2 - Différentes oppositions parcourent ce sonnet :

La première oppose le "on" du v. 1, qui désigne l'humanité, au "je" du v. 4.
A travers l'antinomie sommeil/veille. Cette opposition est enrichie et justifiée par celle entre les "rêves" v. 2 et les "remords" v. 3, donc entre le bonheur des hommes et la souffrance du "je" poète.
La deuxième oppose l'enfance et le présent de l'énonciation : "j'étais simple et pur, et doux, croyant encor" et "mes vieux remords" puis "le pourquoi des choses". Deux notations sonores appuient cette opposition : "un air bête", un "menuet, toujours plus gai" et "le roulement impur d'un vieux fiacre". Là encore il s'agit d'une opposition entre plaisir et douleur, entre bonheur et malheur.
Cette même opposition trouve sa justification dans un élément autobiographique : la perte de la foi. Dans sa jeunesse le "je" est présenté comme "croyant, encor". Dans le présent de l'énonciation il n'est plus guidé par la foi, il est "perdu dans le pourquoi des choses."

B) COMMENTAIRE

On pourra attendre différents plans sur un tel sonnet :
Celui que beaucoup pourront avoir choisi consiste à étudier d'abord les circonstances qui évoquent un moment de création poétique, puis la remontée du souvenir, enfin la réflexion sur le sens de la vie qui appelle le poème.

Première partie :

Le sonnet porte un titre "Veillée d'avril". C'est sans doute une date qui donne au poème une dimension autobiographique. Mais cela évoque aussi le printemps, qui appelle des images de renouveau, de bonheur. L'attente du lecteur va donc être déçue.
L'heure "minuit" est propice à la réflexion "je tords mon cœur", et à la méditation sur des questions essentielles : "le pourquoi des choses".
Le lieu, une table de travail sur laquelle le je est "accoudé", où il a "posé sa plume" donne les quelques éléments d'un tableau, d'inspiration romantique, qui représenterait un poète, à sa table, perdu dans ses pensées, presque souffrant. Un bruit venu de l'extérieur complète le tableau par une notation sonore, métaphore de la douleur du "je" : "Le roulement impur d'un vieux fiacre". Le cliché de l'heure est souligné par le caractère prosaïque et banal du premier vers, et la répétition du mot "minuit". C'est du langage courant. On fera la même remarque pour "et j'ai posé ma plume" ainsi que la répétition de la conjonction "et".

Deuxième partie :

On montrera comment ce moment est propice à la remontée de souvenirs heureux et empreints de nostalgie. Il s'agit d'abord du "menuet" avec lequel Laforgue semble prendre ses distances puisqu'il le qualifie ironiquement de "niais". La jeunesse est caractérisée par une série de trois adjectifs "simple et pur, et doux", ces adjectifs sont eux aussi empreints d'une ironie amère, et les accents du v. 8 (5/1//2/4) lui donnent un rythme un peu boiteux. L'apostrophe "O menuet" est emphatique et contraste avec le vers qui suit. L'évocation de la jeunesse heureuse est pour ainsi dire contaminée par l'amertume du présent. Le fait que le "menuet" se lève "sans bruit" est au premier abord paradoxal. Cependant, c'est aussi une manière d'insister sur la perte du bonheur et sur l'impuissance du "je" qui rêverait de revivre le bonheur du passé.
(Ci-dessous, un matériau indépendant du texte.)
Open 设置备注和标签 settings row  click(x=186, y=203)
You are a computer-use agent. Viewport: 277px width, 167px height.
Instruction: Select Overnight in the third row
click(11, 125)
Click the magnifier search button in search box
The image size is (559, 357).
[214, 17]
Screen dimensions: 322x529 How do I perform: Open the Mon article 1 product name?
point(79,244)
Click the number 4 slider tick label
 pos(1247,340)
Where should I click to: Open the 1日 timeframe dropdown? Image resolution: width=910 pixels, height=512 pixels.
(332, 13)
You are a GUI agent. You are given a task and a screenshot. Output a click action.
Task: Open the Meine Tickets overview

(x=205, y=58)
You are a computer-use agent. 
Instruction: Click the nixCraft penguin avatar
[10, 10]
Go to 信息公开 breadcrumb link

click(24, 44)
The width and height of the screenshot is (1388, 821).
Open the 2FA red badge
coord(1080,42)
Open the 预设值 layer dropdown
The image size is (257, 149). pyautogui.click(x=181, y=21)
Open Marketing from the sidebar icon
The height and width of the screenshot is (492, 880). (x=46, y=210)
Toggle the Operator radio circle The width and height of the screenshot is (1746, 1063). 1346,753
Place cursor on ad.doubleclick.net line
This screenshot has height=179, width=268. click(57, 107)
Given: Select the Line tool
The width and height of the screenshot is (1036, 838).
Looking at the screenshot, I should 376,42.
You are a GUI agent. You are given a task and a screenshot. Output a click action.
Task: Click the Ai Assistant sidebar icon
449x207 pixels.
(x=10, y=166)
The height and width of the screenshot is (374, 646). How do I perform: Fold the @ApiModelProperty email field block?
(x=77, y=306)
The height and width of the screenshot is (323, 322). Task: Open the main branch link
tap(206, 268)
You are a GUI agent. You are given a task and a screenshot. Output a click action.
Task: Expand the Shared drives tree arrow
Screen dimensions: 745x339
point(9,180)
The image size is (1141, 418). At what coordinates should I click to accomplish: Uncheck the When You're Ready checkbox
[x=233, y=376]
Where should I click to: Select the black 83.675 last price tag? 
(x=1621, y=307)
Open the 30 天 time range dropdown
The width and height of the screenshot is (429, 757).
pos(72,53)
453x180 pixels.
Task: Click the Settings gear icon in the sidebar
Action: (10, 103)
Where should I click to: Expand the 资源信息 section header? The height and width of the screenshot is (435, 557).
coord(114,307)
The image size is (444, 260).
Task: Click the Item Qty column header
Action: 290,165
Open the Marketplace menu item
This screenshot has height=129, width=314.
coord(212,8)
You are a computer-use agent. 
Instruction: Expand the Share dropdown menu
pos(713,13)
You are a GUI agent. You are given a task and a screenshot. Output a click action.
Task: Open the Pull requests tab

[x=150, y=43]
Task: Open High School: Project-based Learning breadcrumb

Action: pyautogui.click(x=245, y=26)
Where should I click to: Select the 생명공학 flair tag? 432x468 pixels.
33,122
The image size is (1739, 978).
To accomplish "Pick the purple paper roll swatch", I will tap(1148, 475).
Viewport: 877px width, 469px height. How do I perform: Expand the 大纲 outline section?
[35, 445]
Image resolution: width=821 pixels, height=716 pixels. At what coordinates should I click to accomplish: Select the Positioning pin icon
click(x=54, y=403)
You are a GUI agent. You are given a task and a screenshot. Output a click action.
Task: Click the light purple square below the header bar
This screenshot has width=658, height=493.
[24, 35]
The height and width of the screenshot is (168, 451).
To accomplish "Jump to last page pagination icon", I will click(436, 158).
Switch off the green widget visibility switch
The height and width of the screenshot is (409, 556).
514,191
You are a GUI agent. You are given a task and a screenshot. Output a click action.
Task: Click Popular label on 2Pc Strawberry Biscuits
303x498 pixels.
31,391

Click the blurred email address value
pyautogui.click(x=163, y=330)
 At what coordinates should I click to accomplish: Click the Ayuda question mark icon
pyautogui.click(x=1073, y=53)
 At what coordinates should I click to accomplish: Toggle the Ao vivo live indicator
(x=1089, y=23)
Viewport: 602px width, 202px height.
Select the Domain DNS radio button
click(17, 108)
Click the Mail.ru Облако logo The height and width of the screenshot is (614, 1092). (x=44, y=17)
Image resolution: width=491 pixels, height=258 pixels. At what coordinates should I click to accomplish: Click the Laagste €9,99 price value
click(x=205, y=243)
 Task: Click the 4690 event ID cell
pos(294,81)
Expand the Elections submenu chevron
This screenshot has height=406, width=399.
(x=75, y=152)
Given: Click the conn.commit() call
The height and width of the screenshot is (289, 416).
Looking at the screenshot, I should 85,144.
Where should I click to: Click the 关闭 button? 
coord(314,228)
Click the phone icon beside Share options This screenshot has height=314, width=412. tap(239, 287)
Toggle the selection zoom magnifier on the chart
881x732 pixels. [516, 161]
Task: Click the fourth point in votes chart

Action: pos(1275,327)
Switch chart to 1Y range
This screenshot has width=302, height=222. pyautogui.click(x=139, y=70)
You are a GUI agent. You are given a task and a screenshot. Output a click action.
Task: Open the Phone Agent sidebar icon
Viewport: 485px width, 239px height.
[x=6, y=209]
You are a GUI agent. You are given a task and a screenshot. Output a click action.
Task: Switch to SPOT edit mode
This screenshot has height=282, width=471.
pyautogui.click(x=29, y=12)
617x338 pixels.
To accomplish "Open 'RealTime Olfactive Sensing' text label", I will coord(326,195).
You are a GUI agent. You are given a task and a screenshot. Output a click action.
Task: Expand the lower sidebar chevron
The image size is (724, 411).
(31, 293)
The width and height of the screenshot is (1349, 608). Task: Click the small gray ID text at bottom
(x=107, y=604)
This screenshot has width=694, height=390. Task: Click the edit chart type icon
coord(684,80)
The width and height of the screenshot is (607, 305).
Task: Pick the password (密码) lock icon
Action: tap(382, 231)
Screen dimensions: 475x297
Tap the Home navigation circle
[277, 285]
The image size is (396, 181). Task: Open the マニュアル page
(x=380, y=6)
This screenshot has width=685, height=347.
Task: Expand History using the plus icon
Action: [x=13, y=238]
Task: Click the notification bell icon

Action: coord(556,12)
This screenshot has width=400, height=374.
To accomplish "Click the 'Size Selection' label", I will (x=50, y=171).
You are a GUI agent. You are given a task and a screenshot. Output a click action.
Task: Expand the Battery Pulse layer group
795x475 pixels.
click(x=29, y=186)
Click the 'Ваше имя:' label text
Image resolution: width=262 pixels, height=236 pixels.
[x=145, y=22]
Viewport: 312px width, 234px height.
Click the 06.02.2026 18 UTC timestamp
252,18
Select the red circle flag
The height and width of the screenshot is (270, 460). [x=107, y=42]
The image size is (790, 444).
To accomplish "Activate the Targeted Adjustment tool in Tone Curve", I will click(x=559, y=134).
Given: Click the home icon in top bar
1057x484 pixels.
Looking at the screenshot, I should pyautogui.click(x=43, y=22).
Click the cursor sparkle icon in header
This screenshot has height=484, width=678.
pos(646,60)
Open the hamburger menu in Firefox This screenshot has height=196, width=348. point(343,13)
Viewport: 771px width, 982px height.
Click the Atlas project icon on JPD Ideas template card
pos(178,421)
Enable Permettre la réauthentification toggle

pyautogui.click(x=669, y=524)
L'impuissance ne laisse place qu'à la réflexion métaphysique, au doute "le pourquoi des choses". L'alexandrin rythmé (2/4//2/4) est un beau tétramètre qui souligne cette envolée vers la méditation. L'opposition entre le "pur" qui qualifie le bonheur de l'enfance et "l'impur" du présent de la création reflète le travail de création. En effet, la forme du sonnet, ici parfaitement classique, représente un idéal de perfection formelle, de même que le "menuet". Comme si le passage à l'écriture, la recherche des "rimes d'or" qui rime avec "accord", c'est-à-dire l'harmonie, permettait à la douleur du poète de se sublimer.

IV - LES FAUSSES PISTES

Ce sonnet ne comportait aucune difficulté de compréhension majeure.
On pardonnera aux élèves qui n'auront pas compris l'évocation de la foi perdue.
Il fallait surtout ne pas oublier qu'il s'agissait d'un sonnet. Il fallait donc être sensible aux images, aux rimes, aux mètres.